“I would delegate but it takes too long to train my team to do it’
Of all the excuses I hear about delegation from the managers I coach, this is probably the most frequent.
Like anything worth doing, it takes a bit of effort. The key is to start. It will ALWAYS take time to train people up. So you can either spend the next six months using this as an excuse, or you can crack on with it.
Trust me on these two things
- Your working hours will continue to get longer if you don’t delegate
- The good people on your team will leave if they don’t get more challenging work
See the connection here? If you think you are struggling to be productive now, think about how much more intense that will be if a key team member moves on.

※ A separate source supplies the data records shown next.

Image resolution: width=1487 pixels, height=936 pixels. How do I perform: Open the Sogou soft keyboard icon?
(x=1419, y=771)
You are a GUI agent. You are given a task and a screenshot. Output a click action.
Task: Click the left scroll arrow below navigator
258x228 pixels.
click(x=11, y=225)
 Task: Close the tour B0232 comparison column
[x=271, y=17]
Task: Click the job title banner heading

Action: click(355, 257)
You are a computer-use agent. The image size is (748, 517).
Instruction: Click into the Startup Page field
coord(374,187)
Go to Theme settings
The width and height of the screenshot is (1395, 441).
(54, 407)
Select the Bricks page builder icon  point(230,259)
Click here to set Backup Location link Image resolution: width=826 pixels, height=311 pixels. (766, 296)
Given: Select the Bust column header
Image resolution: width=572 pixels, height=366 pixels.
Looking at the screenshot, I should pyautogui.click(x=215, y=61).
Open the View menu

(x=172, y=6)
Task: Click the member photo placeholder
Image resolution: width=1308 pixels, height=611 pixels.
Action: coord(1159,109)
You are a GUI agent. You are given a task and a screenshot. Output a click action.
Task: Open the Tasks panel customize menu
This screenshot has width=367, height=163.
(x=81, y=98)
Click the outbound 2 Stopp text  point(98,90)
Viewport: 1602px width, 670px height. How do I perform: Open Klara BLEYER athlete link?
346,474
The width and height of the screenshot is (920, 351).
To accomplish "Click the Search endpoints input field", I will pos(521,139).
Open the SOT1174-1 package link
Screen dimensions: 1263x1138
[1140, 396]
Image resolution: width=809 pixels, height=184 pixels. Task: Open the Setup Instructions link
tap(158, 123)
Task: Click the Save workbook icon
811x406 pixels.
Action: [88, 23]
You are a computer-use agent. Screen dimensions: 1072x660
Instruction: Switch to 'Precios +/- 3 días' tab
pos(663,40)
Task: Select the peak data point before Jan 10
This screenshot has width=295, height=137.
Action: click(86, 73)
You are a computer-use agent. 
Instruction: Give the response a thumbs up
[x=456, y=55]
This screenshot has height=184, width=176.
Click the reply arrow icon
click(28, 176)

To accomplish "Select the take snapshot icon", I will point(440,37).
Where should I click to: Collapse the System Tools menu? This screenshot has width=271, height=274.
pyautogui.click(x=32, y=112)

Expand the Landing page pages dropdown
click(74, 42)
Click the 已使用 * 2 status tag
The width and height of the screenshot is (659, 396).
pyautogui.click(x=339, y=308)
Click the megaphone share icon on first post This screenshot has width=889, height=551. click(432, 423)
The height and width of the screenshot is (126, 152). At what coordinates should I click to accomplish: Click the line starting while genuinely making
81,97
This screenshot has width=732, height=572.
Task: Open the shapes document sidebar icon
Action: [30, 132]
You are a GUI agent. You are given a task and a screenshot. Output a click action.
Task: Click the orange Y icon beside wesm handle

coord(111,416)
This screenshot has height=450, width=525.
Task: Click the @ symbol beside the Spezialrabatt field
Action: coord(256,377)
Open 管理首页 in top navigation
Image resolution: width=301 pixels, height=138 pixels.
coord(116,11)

So, it will take time to train your team. Here’s how to make it as pain free as possible
Break A Task Into Smaller Chunks
Delegating a big task can feel unachievable. See how you can chunk that task into smaller pieces. Put a plan in place to transition the work over in manageable steps. Include the team members you will handover this task to in the planning sessions. This will keep you accountable to do it and engage your team members in helping more with the transition. It shouldn’t be all your responsibility to do this.
Find Ways To Do It Once
The golden rule to transitioning a task is to make the training as effective as possible. Find a way to do it only once. Here are some ideas….
- If it’s a system related task you are delegating, use a screen capture video tool to record yourself as you do it. If you have the option, record yourself talking through it as you go. Send them the recording.
- If you can’t record it, get them to sit next to you with a laptop doing exactly the same as you do. Ask them to take screen shots and put into a document with some commentary for their (and other people’s) future reference.
- If they are deputising for you, talk them through the key points they need to know and get them to document it.
- Walk through the task once to a group of people so multiple people could do the task in the future. Video the session (you only need a smart phone) for future reference.
- Train up one person and ask them to teach the others.
If they are active in their learning (i.e. creating a document or presentation), research has proven that they will retain the information better. This is enhanced further if they teach the information to others – this is the best way to learn.
Start With The End In Mind
For some tasks, they will need to follow each step exactly. However, for other tasks the end result is what’s important. So think about how much you really have to direct the process to get there. Fresh eyes may even improve the process. And they will take more ownership of the task if they have control of how to complete it.
Support them to succeed
Scared they’ll mess it up? That’s a pretty natural feeling. Check out this post to find out what you can do to support them along the way.
Remember That It Takes Longer To Train A New Hire
Yes, it does take time to train someone but you’ll recoup that time at some point by not having to do the task.
So next time you think ‘it takes too long to train my team’ consider this. If you don’t start delegating these opportunities to people, they may look elsewhere to find the challenges they want. And it will take a whole lot longer training up their replacement.